Becoming Britain’s “Queen of Pottery” her destiny?
If so, that’s not how she sees it. "There's nothing like ignorance and naivety," Bridgewater told Enterprise Nation, talking about her first years in business. "I had this naïve idea that if I found a factory… it would all be easy. Predictably it's been a lot less straightforward than that."
In 1985, Bridgewater started selling her wares from a stall in Covent Garden and then at trade shows. As The Telegraph reported, “Buyers from Harrods and Selfridges, as well as garden centres and cookery shops, placed orders.” The company began to grow.

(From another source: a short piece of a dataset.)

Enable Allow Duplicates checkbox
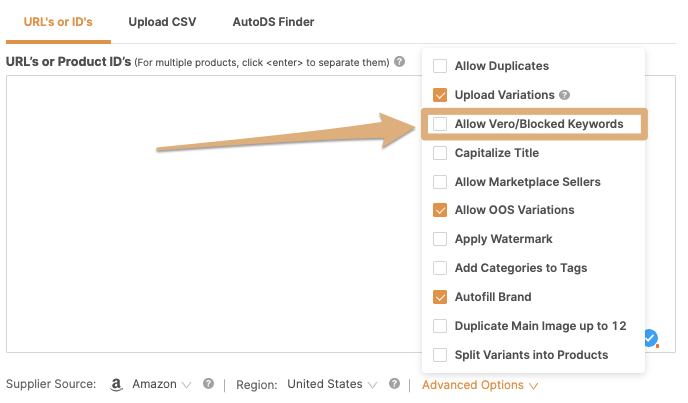Viewport: 688px width, 403px height. 440,66
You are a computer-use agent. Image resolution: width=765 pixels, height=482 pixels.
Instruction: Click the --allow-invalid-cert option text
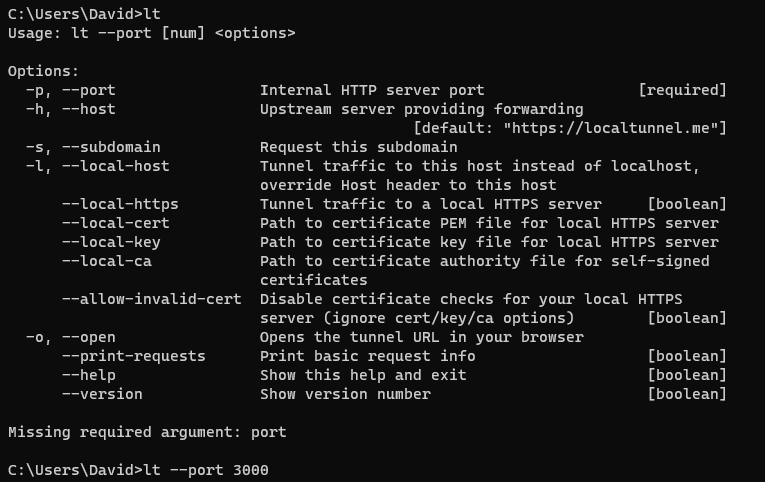(x=156, y=299)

Bridgewater believes this initial high-level of trade interest, what she calls a “Feeding frenzy,” was the key to her early success. "When we started people were literally pushing and shoving. You're gambling and you're betting on yourself. You don't want to do it without the back-up of demand." Shortly after that initial “frenzy “of interest, she approached 120 stockists, getting listings in 110.
She was on her way.
Today, the business employs nearly 500 people and produces more than 40,000 pieces a week. Its export market is booming. According to The Telegraph, “America loves Emma Bridgewater, and the Chinese can’t buy enough.”
But the Stoke entrepreneur seems a little taken aback by her international success. “To my mind, taking a brand into the export market should involve shops and great big tables of displays, but that’s considered old-fashioned,” she told The Telegraph. “The digital generation is quite accustomed to looking at one thing at a time on a screen. Their relationship with Emma Bridgewater the brand is purely through their phones. I find that so strange and remarkable.”
Almost forty years after Bridgewater first began, her product seems to be everywhere. A middle-class kitchen staple. The firm has created crockery that celebrated King Charles’s coronation, a ubiquitous “Polka Dot” range, and forged an unlikely but astute commercial alliance with Peppa Pig.
So, what keeps Bridgewater going?
"You have to be doing something you really care about. You have to believe that what you're doing makes a difference to people's lives. If you're not making a contribution through all that effort and sacrifice you will wake up one day and ask, 'what the hell am I doing?'", she told Enterprise Nation.
A proud statement of entrepreneurial intent those industrious ancestors in Northumberland and Yorkshire would undoubtedly agree with.